In an act which raised some eyebrows at Westminster as a calculated political act, Mr Heseltine decided to waive the order which had been signed in 1989 by John Redwood, his rival for the Tory party leadership.
The public interest immunity certificate was signed by Mr Redwood while a Department of Trade and Industry junior minister, during the build-up to the first "Guinness I" trial.
Last night, the DTI confirmed that Mr Redwood's office was "duly advised at 3.55pm last Thursday" of Mr Heseltine's decision - that was one hour before John Major announced his resignation as Tory leader.
The appeals of the four Guinness I defendants, Ernest Saunders, Gerald Ronson, Tony Parnes and Jack Lyons, will, their lawyers argue, centre on the evidence withheld by the Government. They are due to be heard by the Appeal Court in October.
Lawyers say that the documents covered by the certificate, detailing meetings between ministers and DTI inspectors, will form part of their case that the Government decided to avoid using the police at an early stage of the investigation into share dealings during the Guinness takeover in 1986 of Distillers.
They claim that the Government relied on the inspectors, who were not subject to the Police and Criminal Evidence Act. This denied the defendants the right to silence allowed under police questioning.
Mr Redwood said in the PIIC which he signed: "I have personally read what I understand to be true copies of the documents . . . and am of the opinion that it is necessary in the public interest that they should be withheld from production."
Claims for damages that would arise from a successful appeal could be substantial. All four defendants saw successful careers ruined.

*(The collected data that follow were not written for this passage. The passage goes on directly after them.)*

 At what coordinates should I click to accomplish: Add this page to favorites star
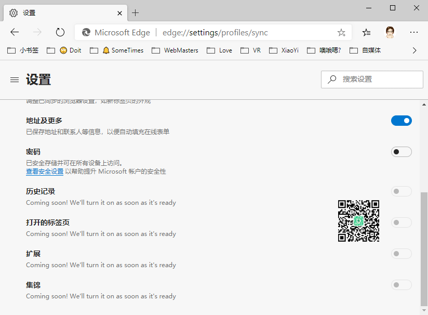341,33
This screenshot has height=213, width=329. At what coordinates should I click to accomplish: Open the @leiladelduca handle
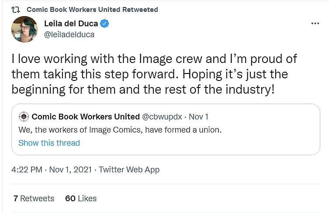coord(69,34)
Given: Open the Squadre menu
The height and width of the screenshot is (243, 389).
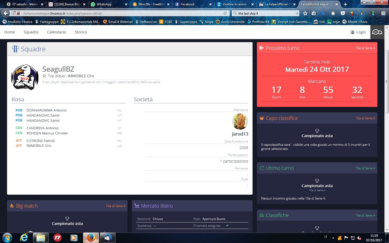Looking at the screenshot, I should point(31,32).
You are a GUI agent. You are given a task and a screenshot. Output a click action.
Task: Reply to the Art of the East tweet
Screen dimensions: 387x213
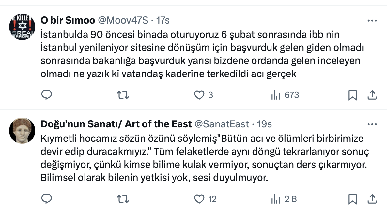coord(47,199)
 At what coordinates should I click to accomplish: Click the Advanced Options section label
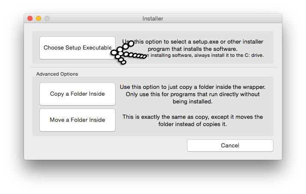57,74
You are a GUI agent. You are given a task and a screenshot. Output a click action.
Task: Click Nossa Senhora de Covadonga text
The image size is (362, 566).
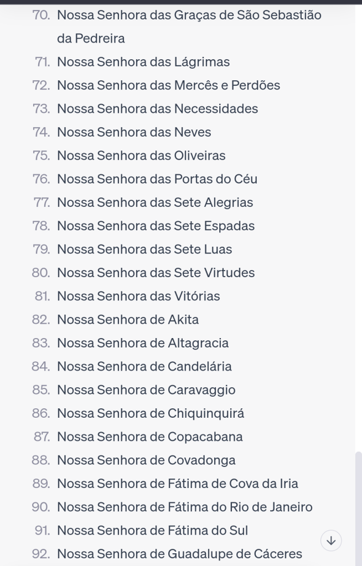point(146,460)
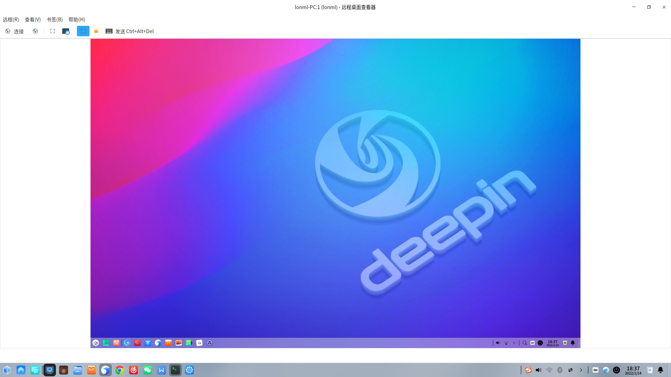Expand the remote tray arrow
This screenshot has width=671, height=377.
pos(514,343)
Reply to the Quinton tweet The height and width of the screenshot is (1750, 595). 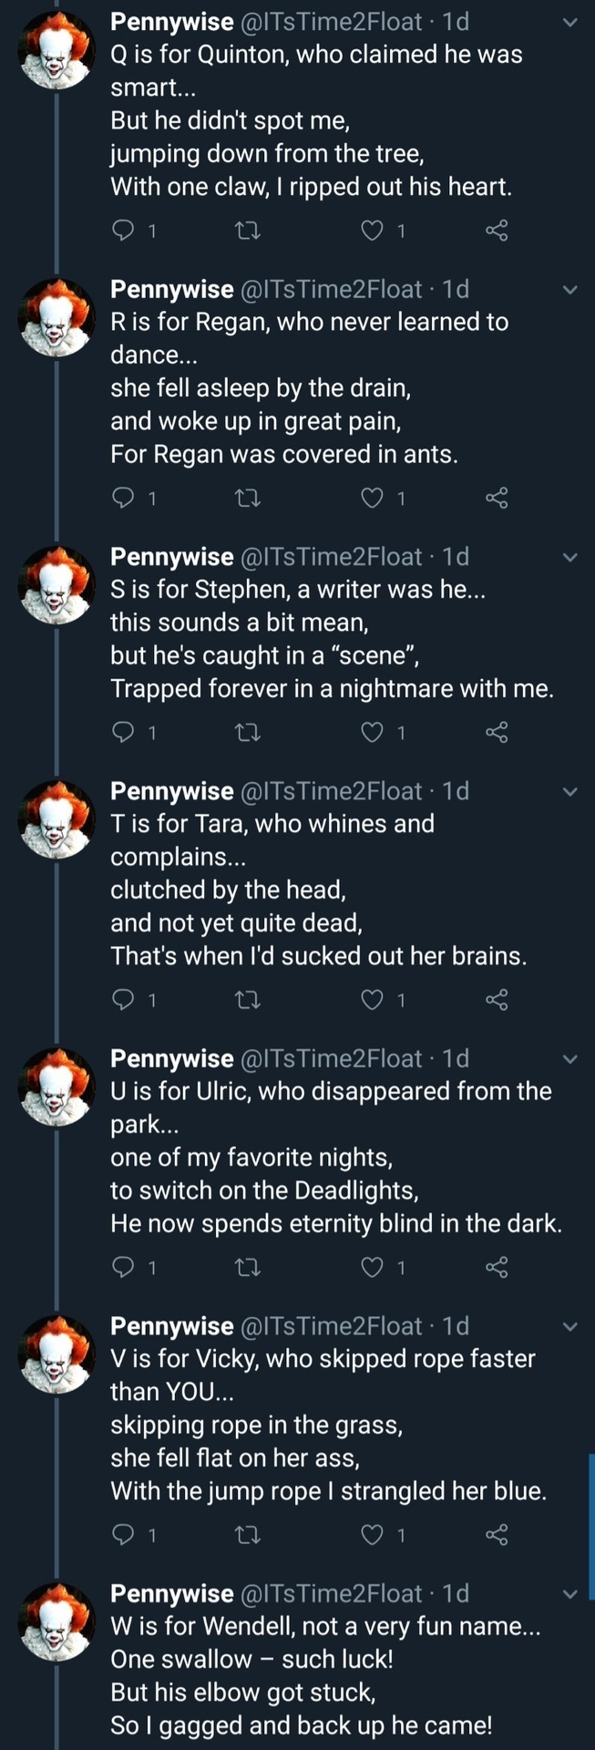click(x=123, y=231)
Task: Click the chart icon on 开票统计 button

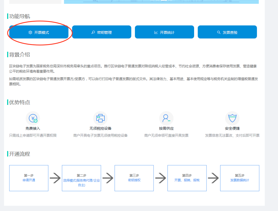Action: [x=156, y=32]
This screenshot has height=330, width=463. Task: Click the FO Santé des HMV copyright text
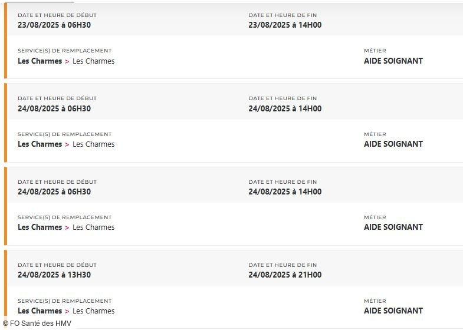coord(37,323)
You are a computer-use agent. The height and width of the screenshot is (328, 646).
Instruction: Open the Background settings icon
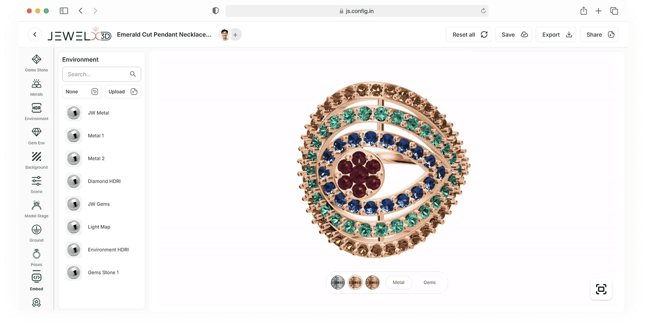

An adviser to Saunders said the evidence withheld by Mr Redwood's certificate was "absolutely crucial" to the defence. Mr Redwood's order covered notes of a telephone conversation in 1987 between a DTI solicitor and department inspectors and discussions involving officials and Michael Howard, then a junior DTI minister. It also prevents the contents of notes taken of meetings in 1987 between the inspectors and the DTI, and the Director of Public Prosecutions, from being handed to the defence.
Lord Spens, a defendant in the second, Guinness II, trial, who is campaigning for compensation after the charges against him were dropped, said yesterday: "We have been trying for nearly six years to get the certificate lifted."
He did not know why Mr Heseltine had decided late last week to sanction disclosure. "As you know there are two theories in life, coincidence and conspiracy. My guess is that it is just coincidence but it may not be."
He said that the Guinness appeal would make "Matrix Churchill look amateurish. In Matrix Churchill three men did not go to prison; in Guinness I, they did".
A DTI spokesman said last night that "the principal role" in deciding whether to lift the PIIC had been taken by Jonathan Evans, a junior minister. "As early as 8 June, he agreed it should be lifted. Counsel was then consulted."